Write out every line below again exactly as it stands, skipping each image.

(Saved data entries)
-*-
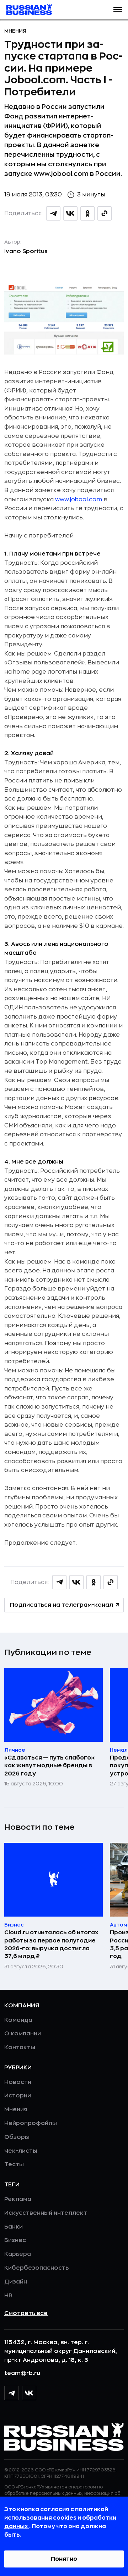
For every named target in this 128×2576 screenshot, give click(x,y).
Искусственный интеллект (45, 2213)
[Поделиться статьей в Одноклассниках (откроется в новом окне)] (87, 213)
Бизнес (15, 2240)
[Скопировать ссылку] (104, 213)
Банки (13, 2227)
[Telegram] (11, 2393)
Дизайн (15, 2282)
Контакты (19, 2047)
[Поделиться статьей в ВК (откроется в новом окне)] (70, 213)
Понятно (64, 2559)
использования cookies (41, 2518)
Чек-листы (20, 2151)
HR (8, 2295)
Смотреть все (26, 2313)
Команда (18, 2020)
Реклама (17, 2199)
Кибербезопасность (36, 2268)
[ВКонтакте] (29, 2393)
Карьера (17, 2254)
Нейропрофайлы (30, 2123)
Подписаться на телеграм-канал (61, 1605)
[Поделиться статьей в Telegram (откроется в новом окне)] (53, 213)
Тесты (14, 2164)
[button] (118, 10)
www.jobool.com (78, 499)
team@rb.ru (22, 2373)
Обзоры (17, 2137)
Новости (17, 2082)
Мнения (15, 30)
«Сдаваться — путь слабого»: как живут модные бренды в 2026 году (50, 1766)
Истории (17, 2095)
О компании (22, 2033)
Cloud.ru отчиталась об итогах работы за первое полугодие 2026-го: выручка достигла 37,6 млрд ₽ (51, 1944)
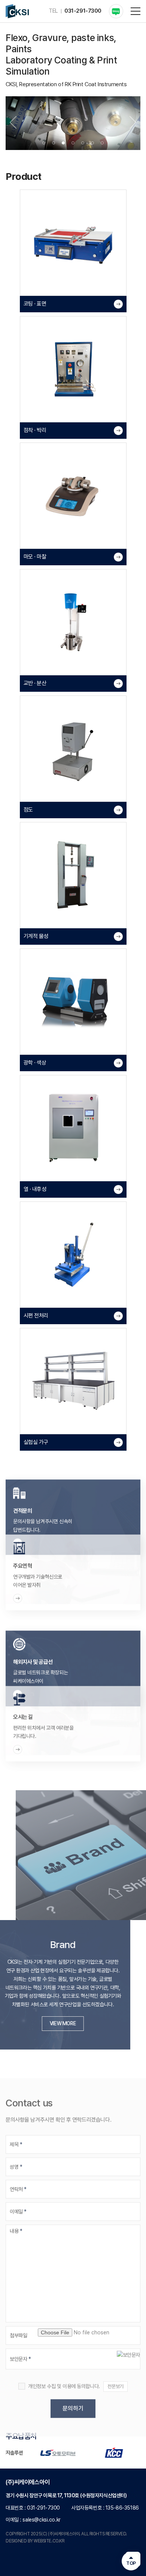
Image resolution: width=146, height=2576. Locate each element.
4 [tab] (73, 142)
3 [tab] (63, 142)
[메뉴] (135, 11)
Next (132, 122)
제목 (16, 2134)
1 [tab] (43, 142)
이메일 (18, 2201)
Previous (13, 122)
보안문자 (20, 2349)
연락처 (18, 2179)
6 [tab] (92, 142)
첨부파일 (18, 2325)
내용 (16, 2221)
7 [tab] (102, 142)
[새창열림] (116, 11)
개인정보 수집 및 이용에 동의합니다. (64, 2376)
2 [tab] (53, 142)
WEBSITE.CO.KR (49, 2541)
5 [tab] (82, 142)
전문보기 (115, 2376)
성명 (16, 2157)
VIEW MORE (73, 2023)
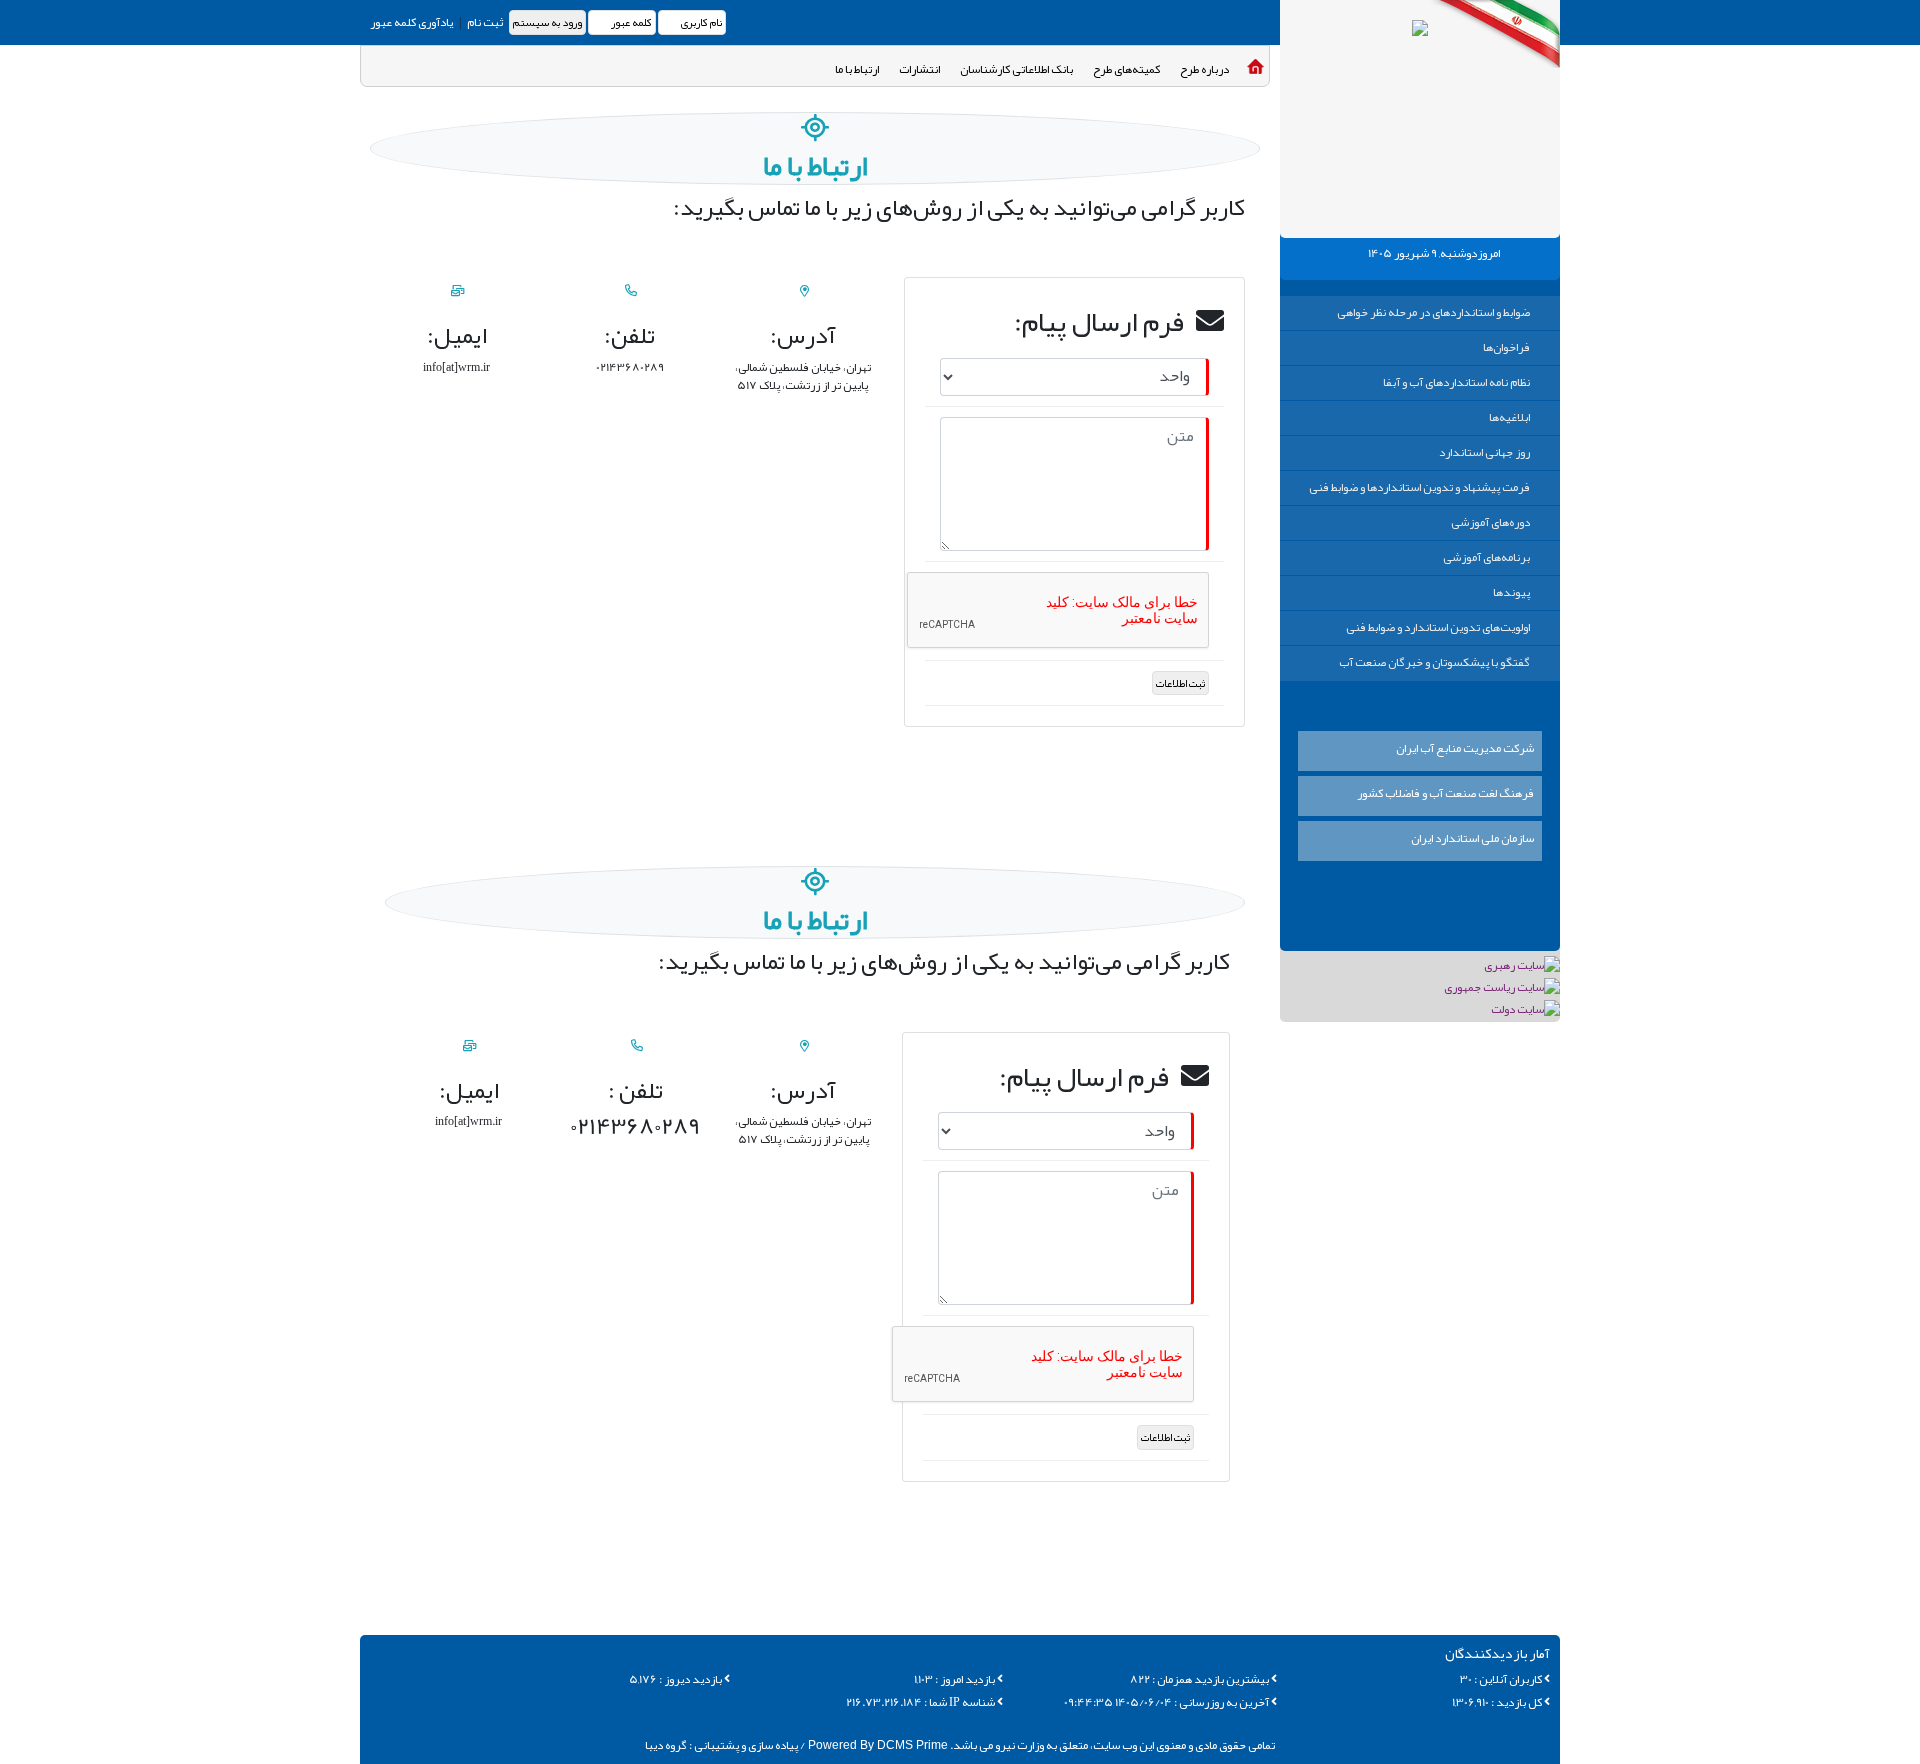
-*-
SOLUTION BELOW ->
For every named target in this 128×2576 screenshot, give click(x,y).
Искусственный интеллект (45, 2213)
[Поделиться статьей в Одноклассниках (откроется в новом окне)] (87, 213)
Бизнес (15, 2240)
[Скопировать ссылку] (104, 213)
Банки (13, 2227)
[Telegram] (11, 2393)
Дизайн (15, 2282)
Контакты (19, 2047)
[Поделиться статьей в ВК (откроется в новом окне)] (70, 213)
Понятно (64, 2559)
использования cookies (41, 2518)
Чек-листы (20, 2151)
HR (8, 2295)
Смотреть все (26, 2313)
Команда (18, 2020)
Реклама (17, 2199)
Кибербезопасность (36, 2268)
[ВКонтакте] (29, 2393)
Карьера (17, 2254)
Нейропрофайлы (30, 2123)
Подписаться на телеграм-канал (61, 1605)
[Поделиться статьей в Telegram (откроется в новом окне)] (53, 213)
Тесты (14, 2164)
[button] (118, 10)
www.jobool.com (78, 499)
team@rb.ru (22, 2373)
Обзоры (17, 2137)
Новости (17, 2082)
Мнения (15, 30)
«Сдаваться — путь слабого»: как живут модные бренды в 2026 году (50, 1766)
Истории (17, 2095)
О компании (22, 2033)
Cloud.ru отчиталась об итогах работы за первое полугодие 2026-го: выручка достигла 37,6 млрд ₽ (51, 1944)
Image resolution: width=146, height=2576. Locate each element.
4 [tab] (73, 142)
3 [tab] (63, 142)
[메뉴] (135, 11)
Next (132, 122)
제목 (16, 2134)
1 [tab] (43, 142)
이메일 (18, 2201)
Previous (13, 122)
보안문자 (20, 2349)
연락처 (18, 2179)
6 [tab] (92, 142)
첨부파일 (18, 2325)
내용 (16, 2221)
7 [tab] (102, 142)
[새창열림] (116, 11)
개인정보 수집 및 이용에 동의합니다. (64, 2376)
2 [tab] (53, 142)
WEBSITE.CO.KR (49, 2541)
5 [tab] (82, 142)
전문보기 (115, 2376)
성명 (16, 2157)
VIEW MORE (73, 2023)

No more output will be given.